“Sunbather,” the second full-length from black metal upstarts Deafheaven, landed on numerous prominent “Best of 2013” lists, and according to Metacritic, garnered positive reviews more consistently than any other record of last year. But it would be a mistake to reduce its achievement to critical kudos. Those of us residing outside the devoted, sometimes obsessive head-banger community have not been conditioned to take metal seriously. Sure, we’ll enjoy a hearty giggle after a giant alien phallus ejaculates fake blood all over us at a GWAR concert, but on the ride home, we won’t talk about Oderus Urungus’s songcraft and sonic vision. We will talk about the fake blood. When mainstream or indie tourists visit the metal scene, for the most part, the only thing we talk about is fake blood and comparable theatrics. Generally, it doesn’t occur to us to think of metal as an artform — that something defined by coarseness and sublime fury has the potential to be beautiful.

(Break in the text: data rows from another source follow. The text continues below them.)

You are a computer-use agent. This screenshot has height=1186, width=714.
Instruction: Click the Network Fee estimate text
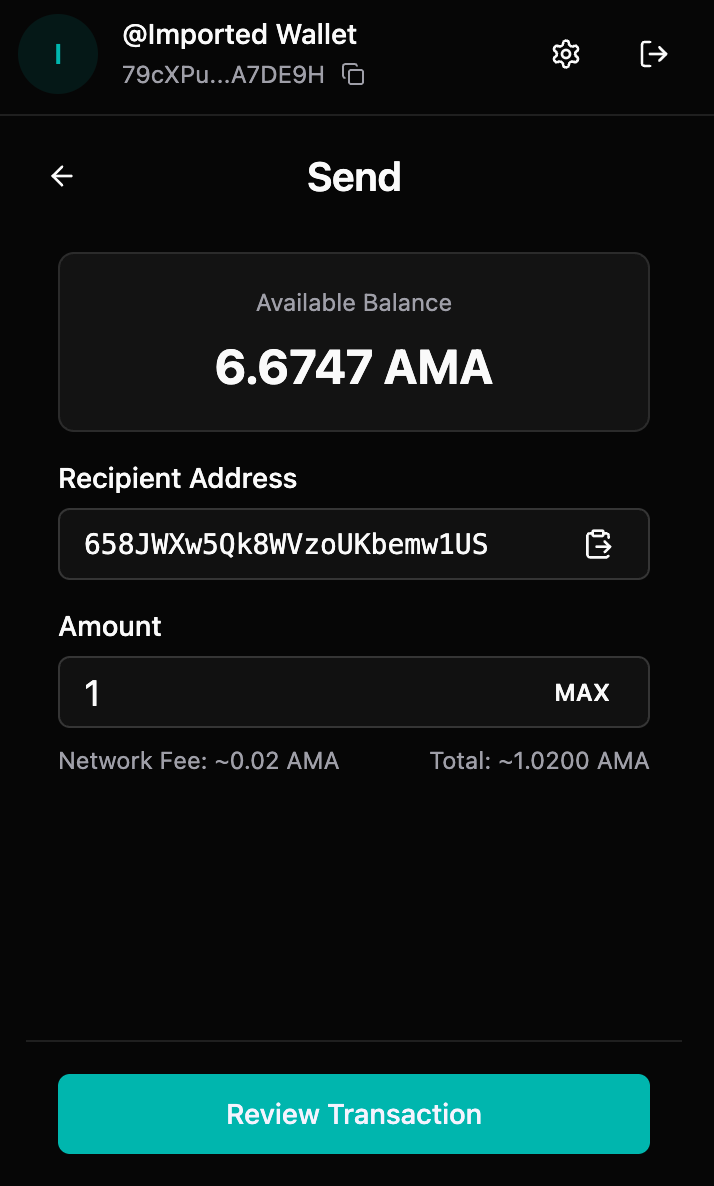pyautogui.click(x=199, y=761)
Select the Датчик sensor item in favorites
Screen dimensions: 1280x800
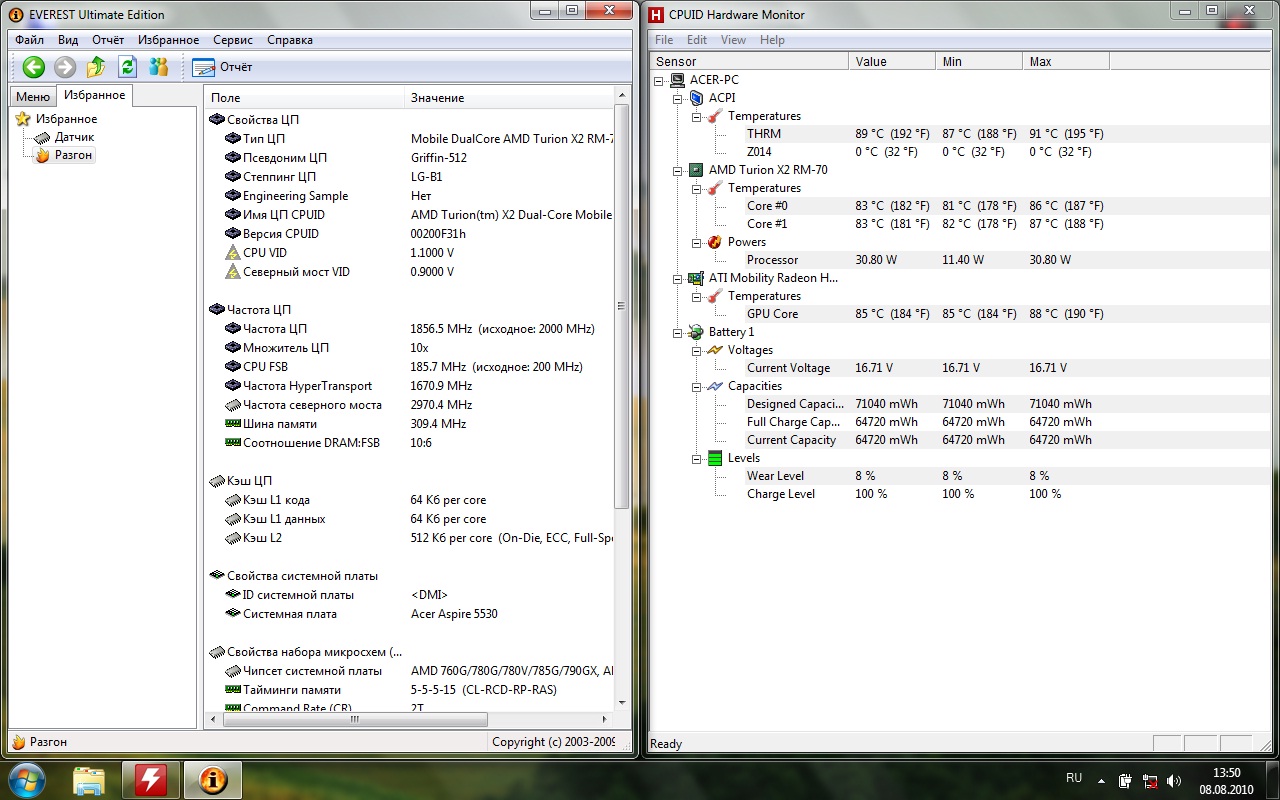pyautogui.click(x=74, y=137)
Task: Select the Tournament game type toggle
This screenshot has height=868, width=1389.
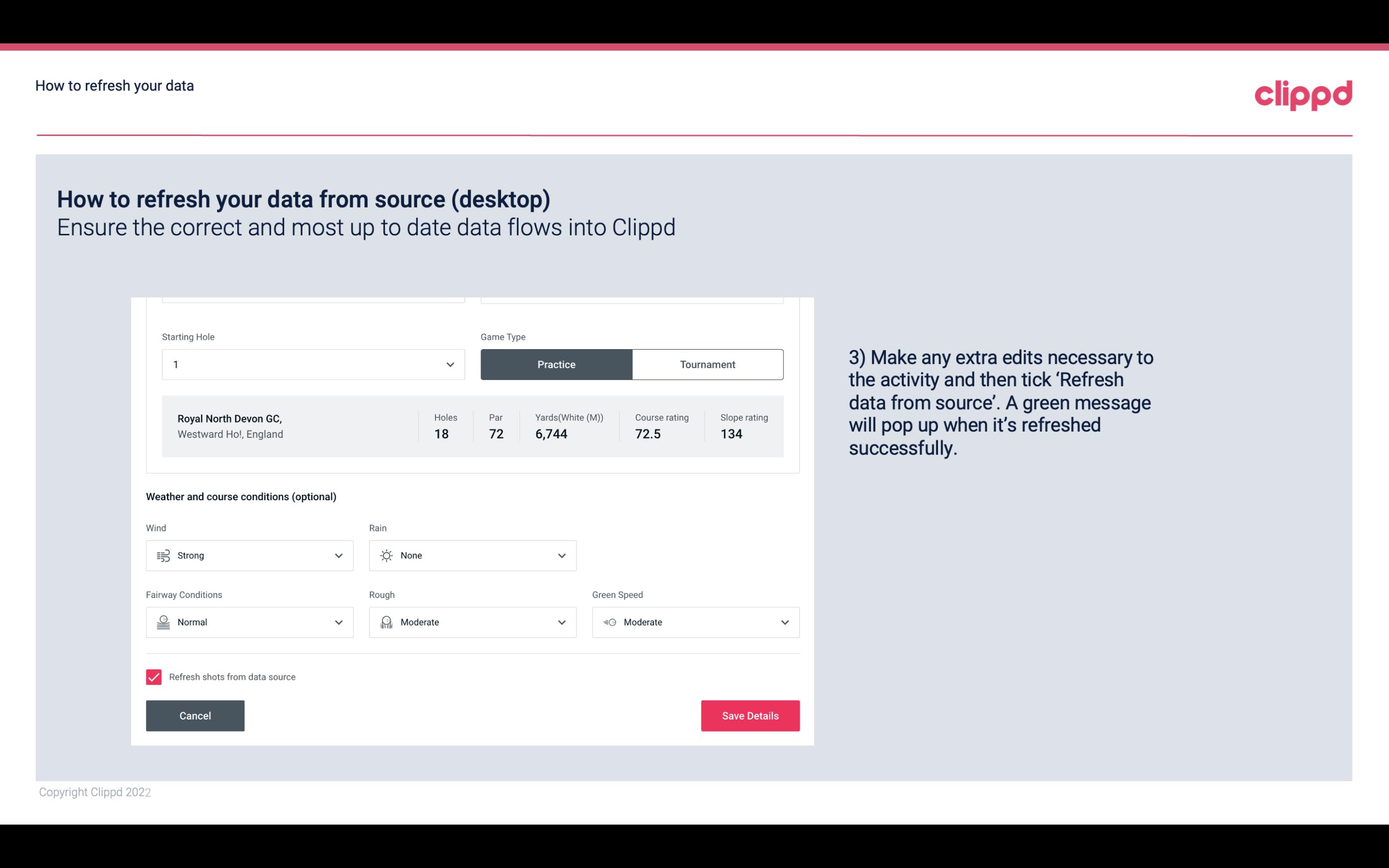Action: pos(707,364)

RELATED: Full transcript of our talk with Deafheaven’s George Clarke
But in the absence of light, there can be no shadows. “Sunbather” captures the mesmerizing, staggering duality of…um…well…existing in the world, likely about as well as any metal record ever has. At times, Kerry McCoy’s droning guitar parts sound joyful while they punch the stratosphere. Simultaneously, punishing blast beats clobber the listener silly and, refusing to merely stare into the abyss, George Clarke lets the darkness know that he thinks it’s a bastard via incensed, unchanging shrieks.
It’s quite an earful, and a majestic one at that. Typically, a band jumping off from a niche genre has to dial down its idiosyncrasies to attract a broader audience. Miraculously, Deafheaven became more commercially palatable by becoming even more expansive, not to mention brutal.
“When we were writing [‘Sunbather’], all we wanted was something we felt was bigger than our last record [‘Roads to Judah’], and that went for everything,” says Clarke on the phone from his home in San Francisco, unwinding before a tour with Between the Buried and Me that hits Royale on Sunday. “For the softer parts, we wanted them to be more complex and grander and more interesting. For the aggressive parts, we also wanted them to be grander and more interesting. While there are the softest elements we’ve ever used on this record, there are certainly the harshest as well.”
Of course, one cannot transcend black metal without irking a few purists. Some argue, perhaps correctly, that Deafheaven technically plays a black metal/shoegaze hybrid, aptly tagged “blackgaze” — although I sometimes wonder if metal’s myriad sub-categories exist primarily because its fans like having excuses to invent cool-sounding names for stuff. Furthermore, cramming Deafheaven into a genre within a genre within a genre feels needlessly diminishing. The quintet is probably more inclined to utilize as many styles as they can get away with, without sounding goofy, than stick with one. Counterintuitively, this strategy has inspired people who’ve never even heard of Rotting Christ to get stoked about a black metal band.
“We obviously incorporate a lot of nonmetal elements, and people kind of find their way,” says Clarke. “If it’s a nonmetal element that attracted you initially, and that allows you to lend your ear to to the harsher sounds … or maybe vice versa, if you’re a metalhead who hears a post-punk riff or a post-rock interlude, and it opens a door, that’s cool. All this sounds like hippie bullshit, but it’s like a journey. Everyone finds different things in different ways, and it’s nice when we’re a band that facilitates that.”
Well played, Deafheaven. Well played.